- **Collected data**
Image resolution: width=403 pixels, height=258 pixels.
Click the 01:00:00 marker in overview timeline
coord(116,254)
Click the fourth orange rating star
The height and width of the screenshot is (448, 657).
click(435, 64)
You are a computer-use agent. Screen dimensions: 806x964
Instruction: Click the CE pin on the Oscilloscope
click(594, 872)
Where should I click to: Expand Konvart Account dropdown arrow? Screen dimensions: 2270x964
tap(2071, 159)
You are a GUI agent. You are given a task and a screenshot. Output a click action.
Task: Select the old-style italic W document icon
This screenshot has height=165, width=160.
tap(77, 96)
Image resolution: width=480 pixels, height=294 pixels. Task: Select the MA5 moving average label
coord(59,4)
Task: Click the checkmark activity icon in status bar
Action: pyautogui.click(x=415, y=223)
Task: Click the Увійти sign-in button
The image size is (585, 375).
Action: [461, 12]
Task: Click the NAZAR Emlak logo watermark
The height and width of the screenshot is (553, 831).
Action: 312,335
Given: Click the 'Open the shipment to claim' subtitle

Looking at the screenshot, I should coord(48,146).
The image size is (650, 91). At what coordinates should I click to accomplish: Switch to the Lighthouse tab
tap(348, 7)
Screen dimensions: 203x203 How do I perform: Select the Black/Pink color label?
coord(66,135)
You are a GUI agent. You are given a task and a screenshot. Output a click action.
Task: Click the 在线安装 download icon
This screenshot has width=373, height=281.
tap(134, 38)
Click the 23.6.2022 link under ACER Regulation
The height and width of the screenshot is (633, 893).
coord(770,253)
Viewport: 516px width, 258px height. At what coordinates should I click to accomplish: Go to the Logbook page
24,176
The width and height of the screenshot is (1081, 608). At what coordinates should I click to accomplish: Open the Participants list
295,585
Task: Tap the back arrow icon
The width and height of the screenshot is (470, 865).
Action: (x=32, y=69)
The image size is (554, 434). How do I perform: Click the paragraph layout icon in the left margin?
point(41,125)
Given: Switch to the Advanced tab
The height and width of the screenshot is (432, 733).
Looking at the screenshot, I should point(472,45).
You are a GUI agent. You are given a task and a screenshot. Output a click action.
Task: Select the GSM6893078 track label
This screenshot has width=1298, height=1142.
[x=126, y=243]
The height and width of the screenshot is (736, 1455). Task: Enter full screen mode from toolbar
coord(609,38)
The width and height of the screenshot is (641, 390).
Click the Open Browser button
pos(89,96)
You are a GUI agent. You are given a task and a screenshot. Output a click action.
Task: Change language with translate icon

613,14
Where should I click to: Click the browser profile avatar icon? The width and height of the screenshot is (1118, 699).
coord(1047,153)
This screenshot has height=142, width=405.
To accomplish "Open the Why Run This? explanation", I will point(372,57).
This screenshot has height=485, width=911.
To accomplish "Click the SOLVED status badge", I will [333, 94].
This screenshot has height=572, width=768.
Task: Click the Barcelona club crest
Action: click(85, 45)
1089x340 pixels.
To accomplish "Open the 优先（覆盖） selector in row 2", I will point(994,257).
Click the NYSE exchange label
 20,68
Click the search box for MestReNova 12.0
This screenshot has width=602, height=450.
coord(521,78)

- **Task to carry out**
Verbatim reproduction is required for the line holding "This screenshot has height=142, width=405." and for every line after it in the records, with no other line included.

- **Exercise response**
This screenshot has height=142, width=405.
To accomplish "Open the Why Run This? explanation", I will point(372,57).
This screenshot has height=485, width=911.
To accomplish "Click the SOLVED status badge", I will [333, 94].
This screenshot has height=572, width=768.
Task: Click the Barcelona club crest
Action: click(85, 45)
1089x340 pixels.
To accomplish "Open the 优先（覆盖） selector in row 2", I will point(994,257).
Click the NYSE exchange label
 20,68
Click the search box for MestReNova 12.0
This screenshot has width=602, height=450.
coord(521,78)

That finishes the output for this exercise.